I dont patch sheetrock and I dont mind cutting a hole big enough to work in.


----------



## ChrisConnor (Dec 31, 2009)

TheMaster said:


> Pics are deceiving,its was closer to 3". Sorry you lose:whistling2:


Nope, the proportions don't lie. We all know the dimensions of the width of that shower arm and it is practically perpendicular to the camera.

There is no way that is three inches. Keep saying it until you believe it yourself, but it ain't so.

Re size it to your screen and hold an 1/2" nipple to it, then measure the length. 

You just were making up a reason why Protech's tool wouldn't work.


----------



## TheMaster (Jun 12, 2009)

ChrisConnor said:


> Nope, the proportions don't lie. We all know the dimensions of the width of that shower arm and it is practically perpendicular to the camera.
> 
> There is no way that is three inches. Keep saying it until you believe it yourself, but it ain't so.
> 
> ...


I went out and measured it for you. It was 2.75"....I dont care what position it was in the pic. You fail again:laughing: but ur use to it:laughing:


----------



## ChrisConnor (Dec 31, 2009)

TheMaster said:


> I went out and measured it for you. It was 2.75"....I dont care what position it was in the pic.


Yeah, whatever helps you sleep at night.:whistling2:


----------



## TheMaster (Jun 12, 2009)

ChrisConnor said:


> Yeah, whatever helps you sleep at night.:whistling2:


 You should try posting some of your plumbing knowledge instead of playing games 24/7. ok cookie?:whistling2:


----------



## Protech (Sep 22, 2008)

SO, are you 2 going to kiss and makeup or what? :jester:


----------



## TheMaster (Jun 12, 2009)

Protech said:


> SO, are you 2 going to kiss and makeup or what? :jester:


 You could throw a tent over this place and sell tickets to the circus


----------



## Nevada Plumber (Jan 3, 2009)

ProTech, what brand are those tile bits you posted the pictures of?


----------



## Protech (Sep 22, 2008)

Lennox


----------



## ChrisConnor (Dec 31, 2009)

TheMaster said:


> You should try posting some of your plumbing knowledge instead of playing games 24/7. ok cookie?:whistling2:


Gee, like what, putting in a p-trap or making a big deal about a broken shower arm?
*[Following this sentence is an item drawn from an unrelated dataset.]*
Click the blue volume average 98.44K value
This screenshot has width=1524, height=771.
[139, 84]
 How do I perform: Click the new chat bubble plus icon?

I think that everybody here understands that sort of thing. 

Sorry Korky, but I don't think anybody would be impressed with the water heater that I put in today the two sewers I rodded or the leaking toilet seal I found that was leaking through the ceiling. I understand you like to celebrate the mundane, but I just didn't have a very challenging day.
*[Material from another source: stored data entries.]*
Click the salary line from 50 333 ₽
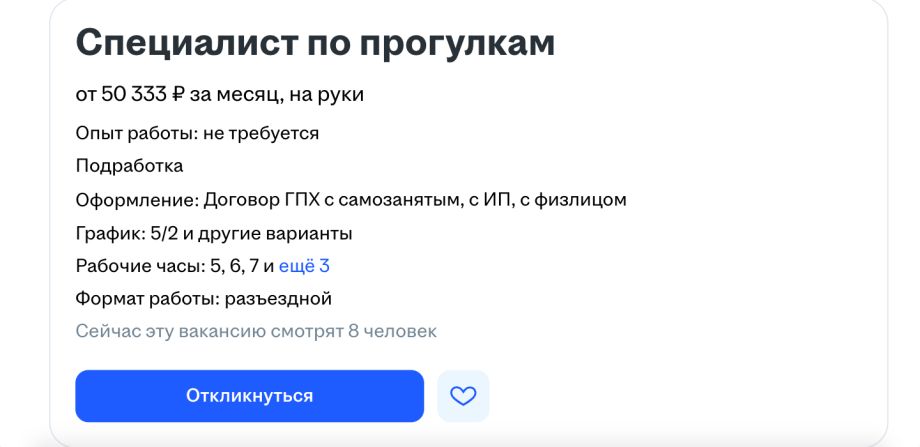Screen dimensions: 920x447 (220, 95)
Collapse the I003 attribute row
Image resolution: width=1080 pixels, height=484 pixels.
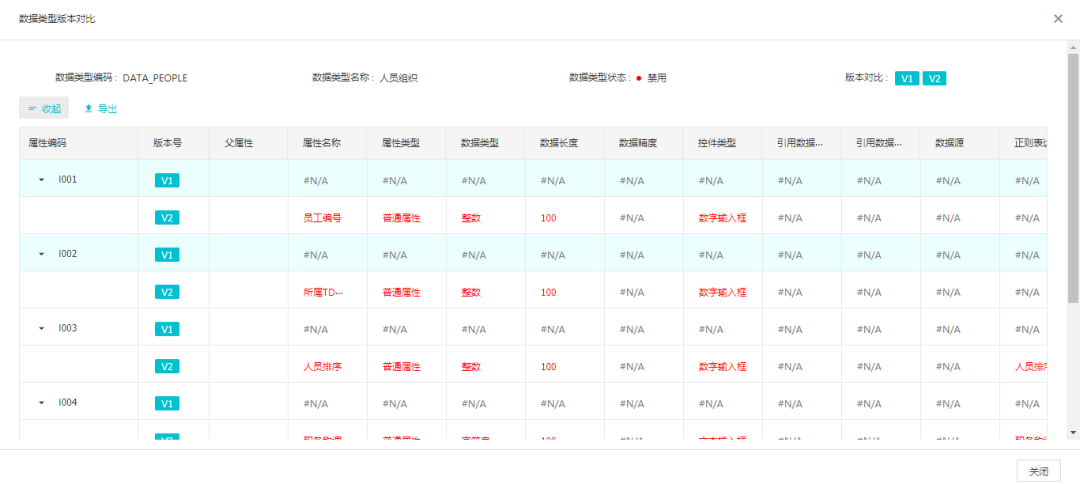click(42, 328)
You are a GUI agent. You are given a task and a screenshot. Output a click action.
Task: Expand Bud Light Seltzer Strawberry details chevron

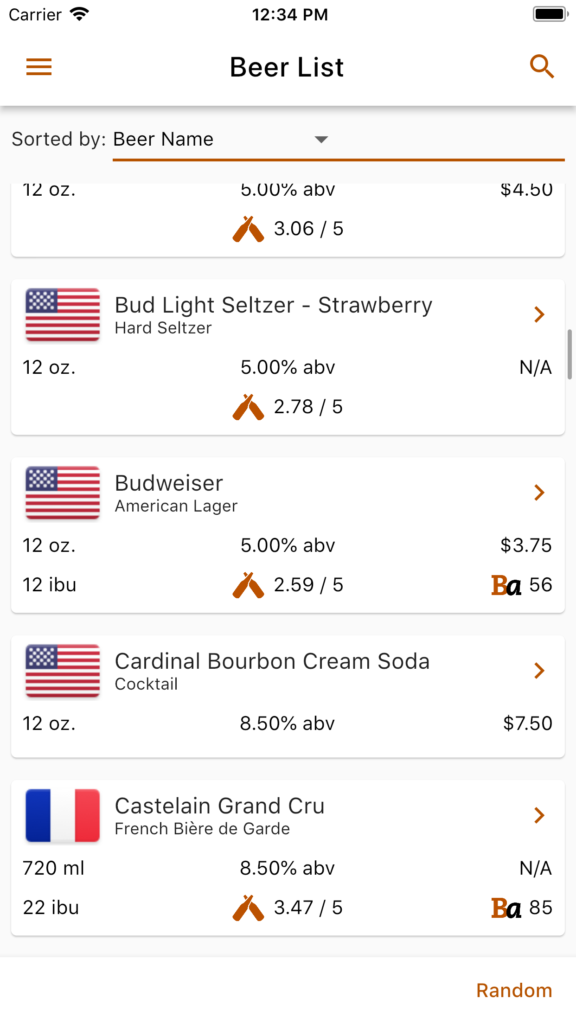[539, 315]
But for the record, I would have looped my pvc cable saw around that loose shower ell and pulled it tight then used one of my assorted nipple extractors to remove the broken threads. Unless of course there is some other reason that you can MAKE UP that my method just wouldn't work.


----------



## TheMaster (Jun 12, 2009)

ChrisConnor said:


> Gee, like what, putting in a p-trap or making a big deal about a broken shower arm? I think that everybody here understands that sort of thing.
> 
> Sorry Korky, but I don't think anybody would be impressed with the water heater that I put in today the two sewers I rodded or the leaking toilet seal I found that was leaking through the ceiling. I understand you like to celebrate the mundane, but I just didn't have a very challenging day.
> 
> But for the record, I would have looped my pvc cable saw around that loose shower ell and pulled it tight then used one of my assorted nipple extractors to remove the broken threads. Unless of course there is some other reason that you can MAKE UP that my method just wouldn't work.
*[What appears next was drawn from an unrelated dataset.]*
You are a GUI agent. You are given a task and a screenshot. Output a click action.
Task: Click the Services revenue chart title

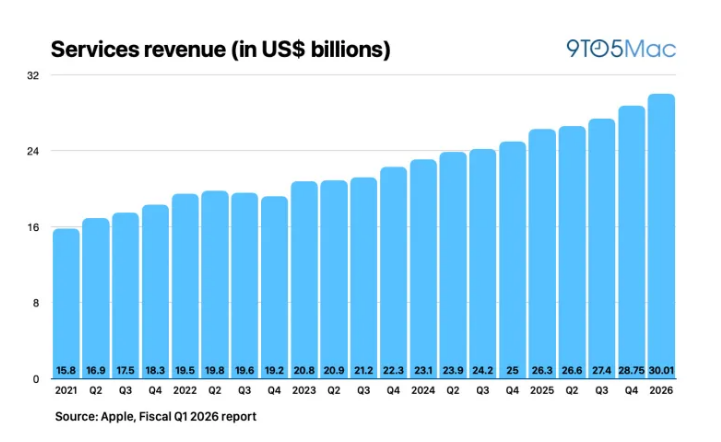pos(220,49)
 Nothing was needed but what used and it took 15 minutes.:whistling2: The ell was too deep in the wall for a nipple extractor for the 5th time.
:laughing:


----------



## stillaround (Mar 11, 2009)

Sometimes I get skeered using the electric saw..rattling things..but I cant find my nipple extractor most of the time so I will not enter the speed contest here. I am impressed with guys who have all the tools.


----------



## Miguel (Aug 10, 2009)

stillaround said:


> Sometimes I get skeered using the electric saw..rattling things..but I cant find my nipple extractor most of the time so I will not enter the speed contest here. I am impressed with guys who have all the tools.


I'm impressed by just being able to find the tool when needed! :laughing:


----------



## TheMaster (Jun 12, 2009)

stillaround said:


> Sometimes I get skeered using the electric saw..rattling things..but I cant find my nipple extractor most of the time so I will not enter the speed contest here. I am impressed with guys who have all the tools.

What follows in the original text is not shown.